Economists predict the Fed's policy statement, released Wednesday, probably will go further in highlighting inflation risks but won't go as far as to signal a rate increase at the Fed's next meeting on Aug. 5.

With any luck, if the Fed is successful with this strategy, it might be able to hold rates at current levels through the rest of this year and won't have to start to boost them until next year, some economists said.

That would give the economy more time to gain traction. The Fed is hoping that its powerful series of rate cuts and the government's $168 billion stimulus package will help energize the economy later this year and into 2009. The Fed launched its rate-cutting campaign last September and ordered its most recent reduction in late April. Those lower rates take months to work their way through the economy, however.

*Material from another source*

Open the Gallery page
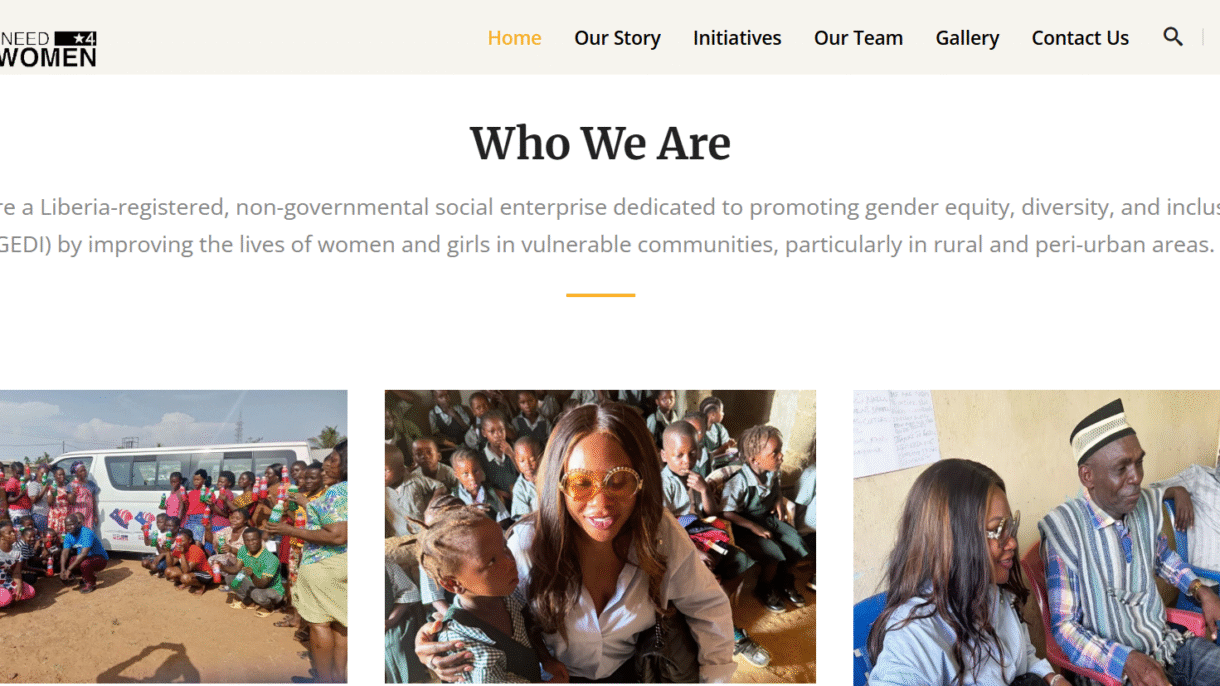The image size is (1220, 686). point(967,38)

Mayland said he believes damage and business disruptions from the Midwestern floods will add to the economy's weakness -- another reason why he and others think the Fed will be holding rates steady through the rest of this year.

The economy has grown at a snail's pace in recent months. And, employers have cut jobs every month so far this year. The unemployment rate jumped to 5.5 percent in May, from 5 percent in April, the largest one-month increase in two decades. The unemployment rate is expected to keep on rising in the months ahead -- even if economic growth improves somewhat.

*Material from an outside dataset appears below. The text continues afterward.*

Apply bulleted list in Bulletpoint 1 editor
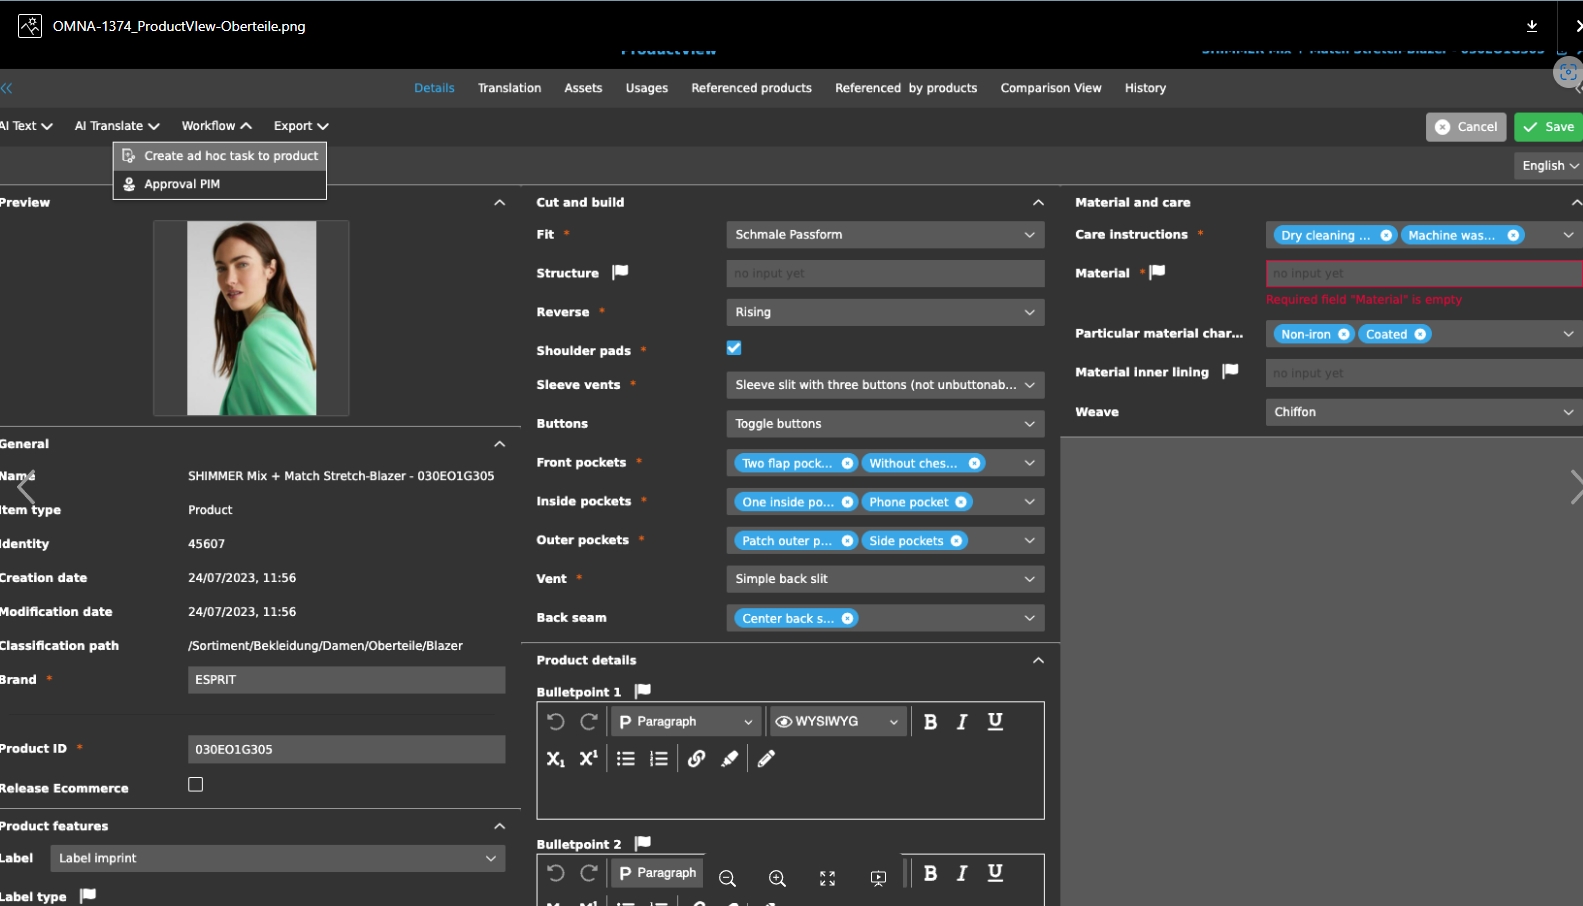 [x=626, y=759]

Donald Kohn, the Fed's No. 2 official, recently said that in the short term, it may be that some rise in both inflation and unemployment will have to be tolerated.

Setting interest rates "in a manner that balances the undesirable effects of a shock to the system on both inflation and employment will tend to be more efficient than setting policy so as to deliver more extreme outcomes in either inflation or unemployment," Kohn said.